HOUR OF THE STAR (Suzana Amaral, 1985)

The following is one of the entries from my list of the 100 greatest films (through 2006) from Africa, Latin America & the Caribbean, which I invite you to visit on this site if you haven’t already done so. — Dennis

“I’m not much of a person,” 19-year-old Macabéa tells boyfriend Olimpico, and her self-evaluation is accurate. She lives with three other renters in a single small, squalid room. Both Macabéa and Olimpico are impoverished, socially and academically uneducated rural migrants in the city; she, the protagonist of Suzana Amaral’s Brazilian A Hora da Estrela, which is based on Clarice Lispector’s novel, is nicer, though. When Olimpico dumps Macabéa for someone who is more (obviously) attractive, he tells her, “You are a hair in my soup.”
     Macabéa, like Olimpico, is an orphan. She works ineptly and painfully slowly as a typist, and is constantly on the verge of being fired. (Olimpico is a factory worker.) Macabéa continually asks Olimpico questions, often about unfamiliar words she has heard used on the radio. When she asks what culture is, he typically hides his ignorance behind a brusque, dismissive response: “Culture is culture.” Macabéa wants to better herself, but she doesn’t know how, and her attempts to do so are routinely blocked.

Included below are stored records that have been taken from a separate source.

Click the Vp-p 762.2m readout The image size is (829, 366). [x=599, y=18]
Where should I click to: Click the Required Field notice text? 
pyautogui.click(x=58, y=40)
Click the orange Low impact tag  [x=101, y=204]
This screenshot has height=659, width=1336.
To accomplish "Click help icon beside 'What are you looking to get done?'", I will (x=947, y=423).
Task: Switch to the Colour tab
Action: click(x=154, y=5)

     Yet Macabéa perseveres. She succeeds somewhat in coming to terms with herself in a largely inhospitable environment. For the most part, no one sees her. In a crowded fast-food restaurant, Macabéa is pleased when she thinks a man is noticing her, but as he leaves she realizes he is blind. Throughout, we see her looking at her image in mirrors and windows, and the reflecting surface usually is vague, smudged or given to distortion. At first, she is trying to see herself as others see her; later, she is trying to see herself more clearly, more kindly than others do. Amaral’s at times almost documentary-like film cries out for us also to see Macabéa and people like her.
     Profoundly engaging, sometimes radiant, Marcelia Cartaxo is superb as Macabéa.